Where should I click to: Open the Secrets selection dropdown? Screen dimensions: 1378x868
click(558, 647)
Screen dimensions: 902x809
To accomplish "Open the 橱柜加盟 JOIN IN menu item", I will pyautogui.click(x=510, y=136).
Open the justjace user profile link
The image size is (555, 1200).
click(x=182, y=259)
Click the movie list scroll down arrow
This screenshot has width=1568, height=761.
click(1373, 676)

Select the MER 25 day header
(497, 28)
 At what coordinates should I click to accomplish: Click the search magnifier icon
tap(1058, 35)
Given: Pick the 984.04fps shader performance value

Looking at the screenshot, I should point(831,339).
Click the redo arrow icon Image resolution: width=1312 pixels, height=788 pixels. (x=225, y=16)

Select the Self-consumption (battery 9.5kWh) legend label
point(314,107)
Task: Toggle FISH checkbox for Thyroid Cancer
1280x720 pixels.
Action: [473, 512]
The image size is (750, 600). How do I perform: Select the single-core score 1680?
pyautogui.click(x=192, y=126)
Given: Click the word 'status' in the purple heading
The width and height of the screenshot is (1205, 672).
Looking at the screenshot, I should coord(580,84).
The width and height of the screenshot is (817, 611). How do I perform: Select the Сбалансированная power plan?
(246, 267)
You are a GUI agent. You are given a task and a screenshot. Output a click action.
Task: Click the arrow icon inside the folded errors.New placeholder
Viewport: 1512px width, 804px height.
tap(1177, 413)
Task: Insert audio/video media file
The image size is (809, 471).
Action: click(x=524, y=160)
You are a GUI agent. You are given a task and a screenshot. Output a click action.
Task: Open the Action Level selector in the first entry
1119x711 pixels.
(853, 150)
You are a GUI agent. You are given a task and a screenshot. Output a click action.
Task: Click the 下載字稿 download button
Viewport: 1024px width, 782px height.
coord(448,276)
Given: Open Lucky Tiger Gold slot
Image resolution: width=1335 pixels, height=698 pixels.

------------------------------------

Include the first line, the line containing "Task: Click the 下載字稿 download button", and every line between them, copied exactly from the material above; output no other line.

Where should I click to: Open the Secrets selection dropdown? Screen dimensions: 1378x868
click(558, 647)
Screen dimensions: 902x809
To accomplish "Open the 橱柜加盟 JOIN IN menu item", I will pyautogui.click(x=510, y=136).
Open the justjace user profile link
The image size is (555, 1200).
click(x=182, y=259)
Click the movie list scroll down arrow
This screenshot has width=1568, height=761.
click(1373, 676)

Select the MER 25 day header
(497, 28)
 At what coordinates should I click to accomplish: Click the search magnifier icon
tap(1058, 35)
Given: Pick the 984.04fps shader performance value

Looking at the screenshot, I should point(831,339).
Click the redo arrow icon Image resolution: width=1312 pixels, height=788 pixels. (x=225, y=16)

Select the Self-consumption (battery 9.5kWh) legend label
point(314,107)
Task: Toggle FISH checkbox for Thyroid Cancer
1280x720 pixels.
Action: [473, 512]
The image size is (750, 600). How do I perform: Select the single-core score 1680?
pyautogui.click(x=192, y=126)
Given: Click the word 'status' in the purple heading
The width and height of the screenshot is (1205, 672).
Looking at the screenshot, I should coord(580,84).
The width and height of the screenshot is (817, 611). How do I perform: Select the Сбалансированная power plan?
(246, 267)
You are a GUI agent. You are given a task and a screenshot. Output a click action.
Task: Click the arrow icon inside the folded errors.New placeholder
Viewport: 1512px width, 804px height.
tap(1177, 413)
Task: Insert audio/video media file
The image size is (809, 471).
Action: click(x=524, y=160)
You are a GUI agent. You are given a task and a screenshot. Output a click action.
Task: Open the Action Level selector in the first entry
1119x711 pixels.
(853, 150)
You are a GUI agent. You are given a task and a screenshot. Output a click action.
Task: Click the 下載字稿 download button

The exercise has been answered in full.